久米は官能の鋭敏な田舎者です。
 書くものばかりじゃありません。実生活上の趣味でも田舎者らしい所は沢山あります。それでいて官能だけは、好い加減な都会人より遥に鋭敏に出来上っています。嘘だと思ったら、久米の作品を読んでごらんなさい。色彩とか空気とか云うものは、如何にも鮮明に如何にも清新に描けています。この点だけ切り離して云えば、現在の文壇で幾人も久米の右へ出るものはないでしょう。
 勿論田舎者らしい所にも、善い点がないと云うのではありません。いや、寧ろ久米のフォルトたる一面は、そこにあるとさえ云われるでしょう。素朴な抒情味などは、完くこの田舎者から出ているのです。

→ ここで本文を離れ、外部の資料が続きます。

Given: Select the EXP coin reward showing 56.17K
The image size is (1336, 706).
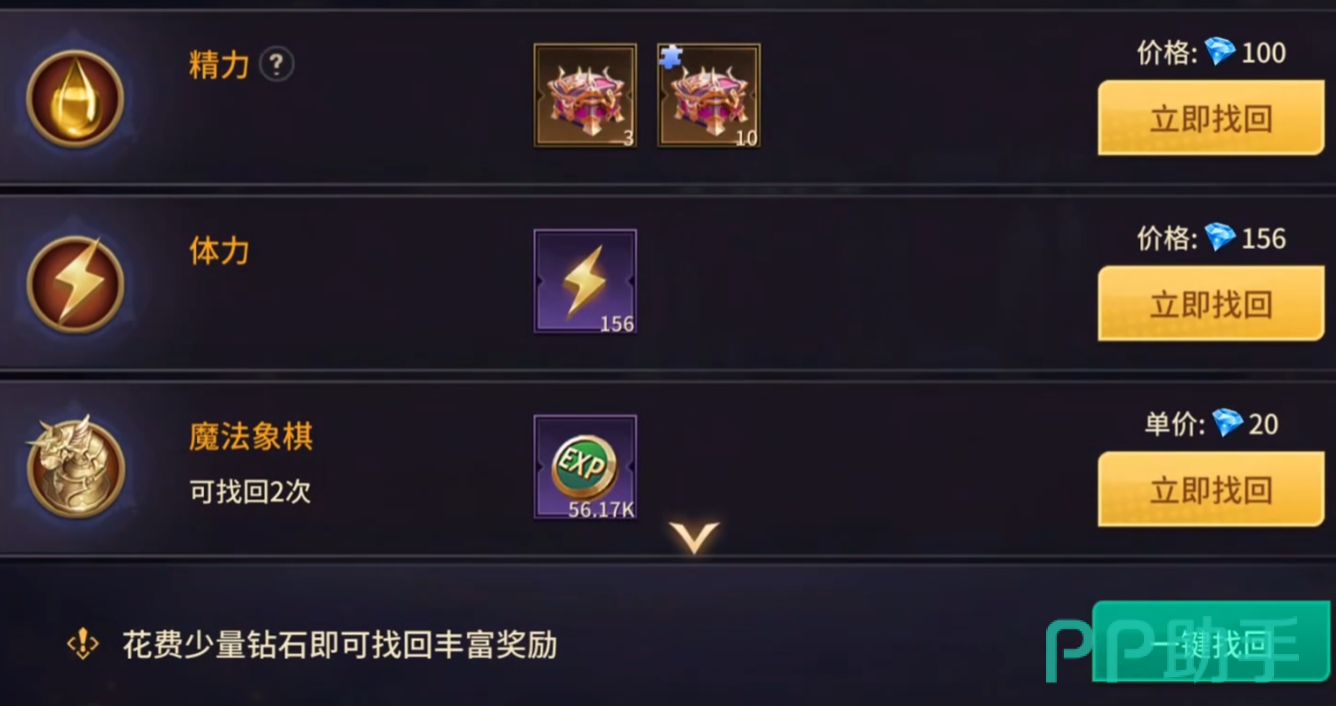Looking at the screenshot, I should point(585,467).
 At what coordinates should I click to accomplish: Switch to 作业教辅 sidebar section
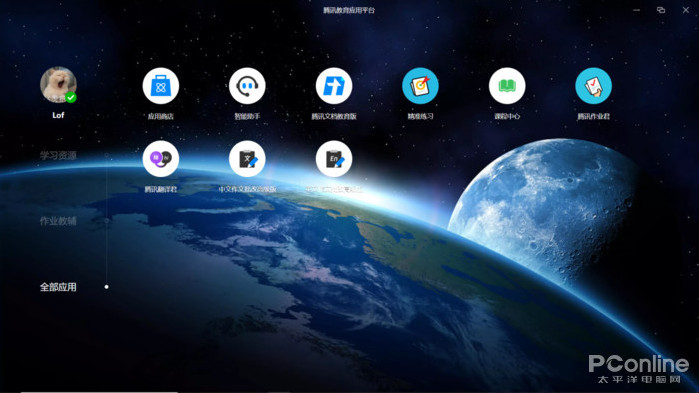point(58,221)
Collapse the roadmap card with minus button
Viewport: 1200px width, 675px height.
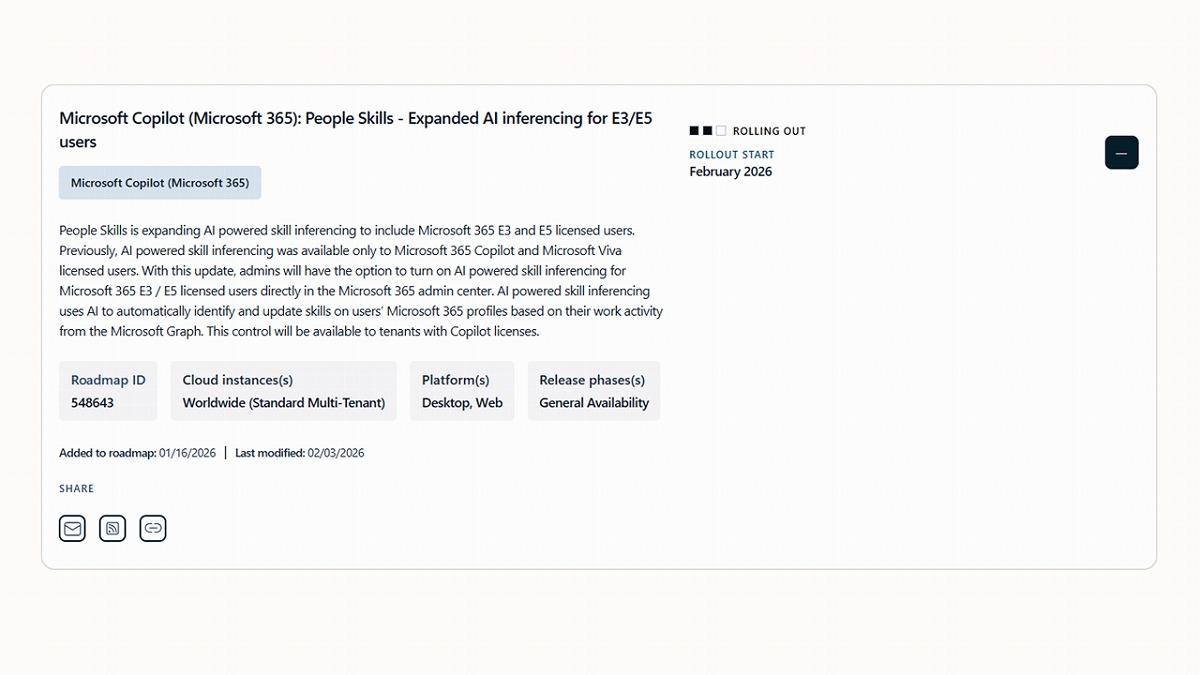pyautogui.click(x=1121, y=153)
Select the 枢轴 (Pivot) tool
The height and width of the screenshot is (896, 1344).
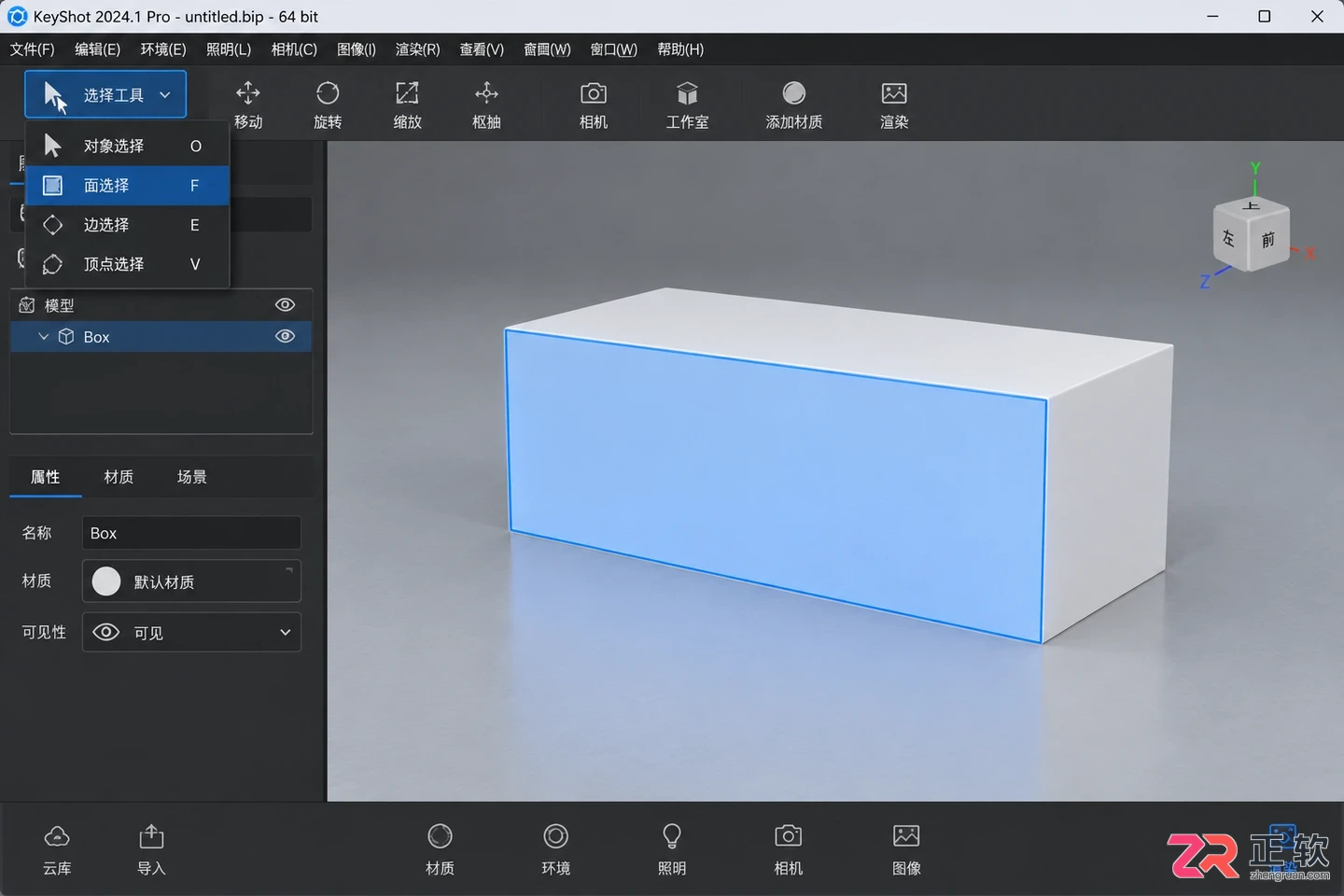click(486, 93)

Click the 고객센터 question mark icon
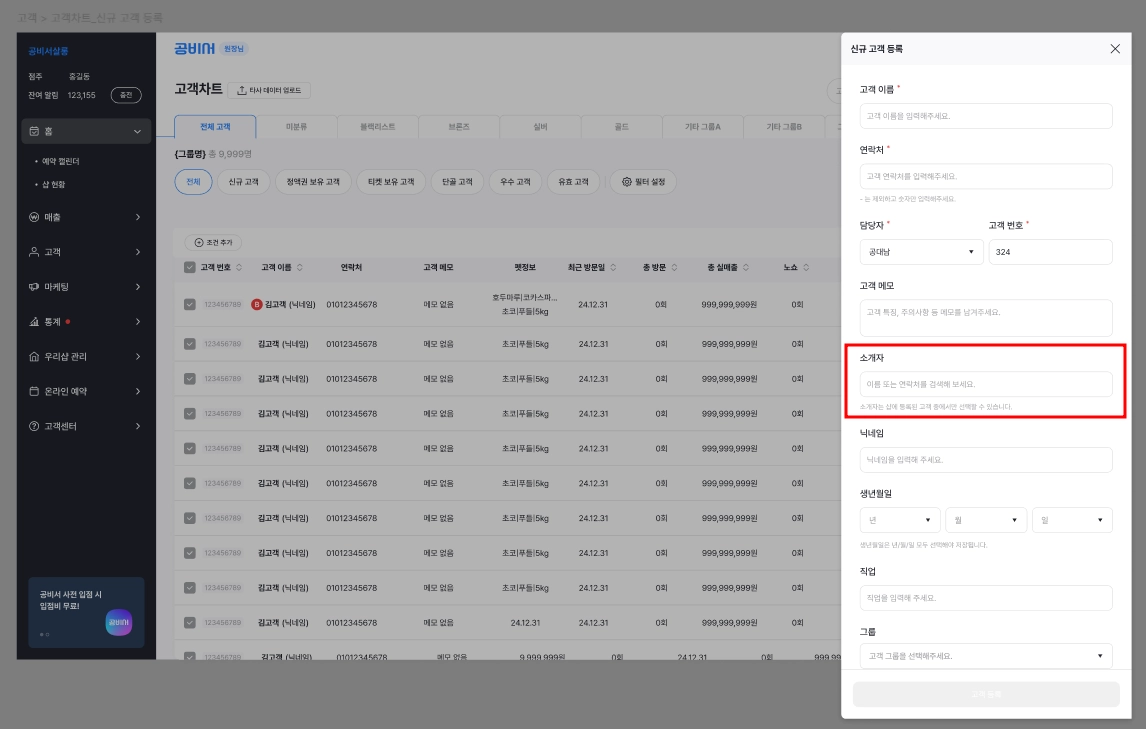(34, 427)
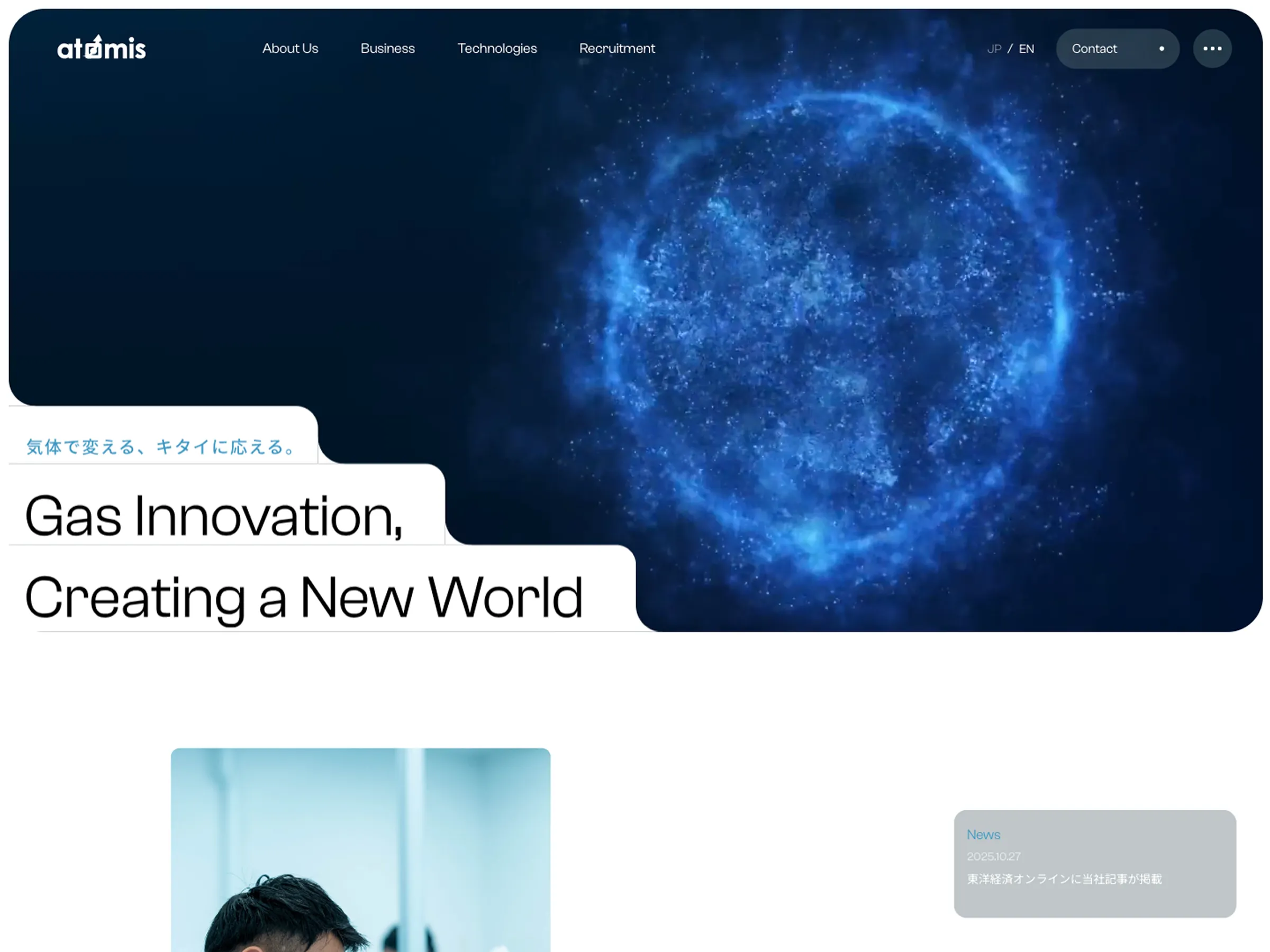The height and width of the screenshot is (952, 1270).
Task: Open the About Us menu
Action: click(x=290, y=49)
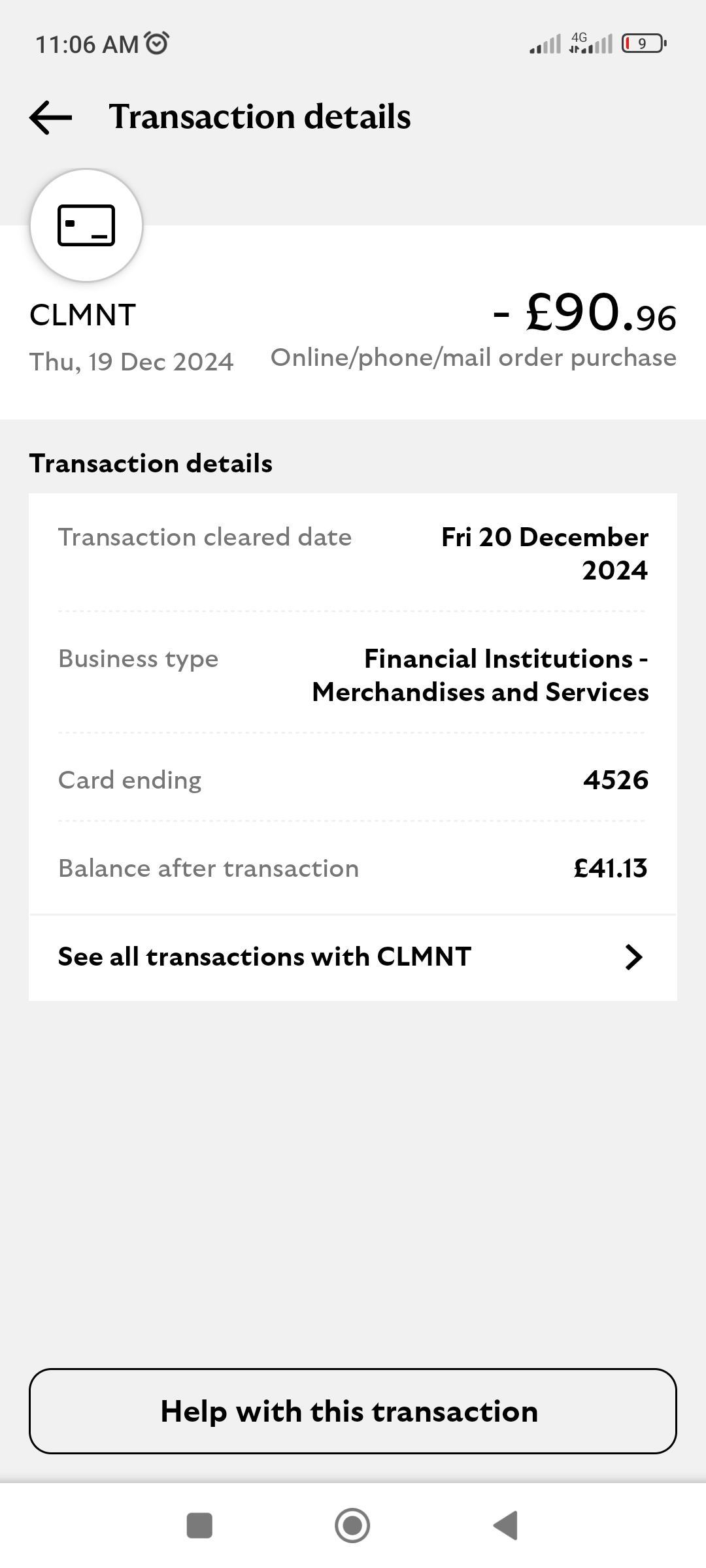Image resolution: width=706 pixels, height=1568 pixels.
Task: See all transactions with CLMNT
Action: pyautogui.click(x=264, y=957)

 序にもう一つ制限を加えましょうか。それは久米が田舎者でも唯の田舎者ではないと云う事です。尤もこれはじゃ何だと云われると少し困りますが、まあ久米の田舎者の中には、道楽者ダンディの素質が多分にあるとでも云って置きましょう。そこから久米の作品の中にあるヴォラプテュアスな所が生れて来るのです。そんな点で多少のクラデルなんぞを想起させる所もありますが、勿論全体としては別段似てもいません。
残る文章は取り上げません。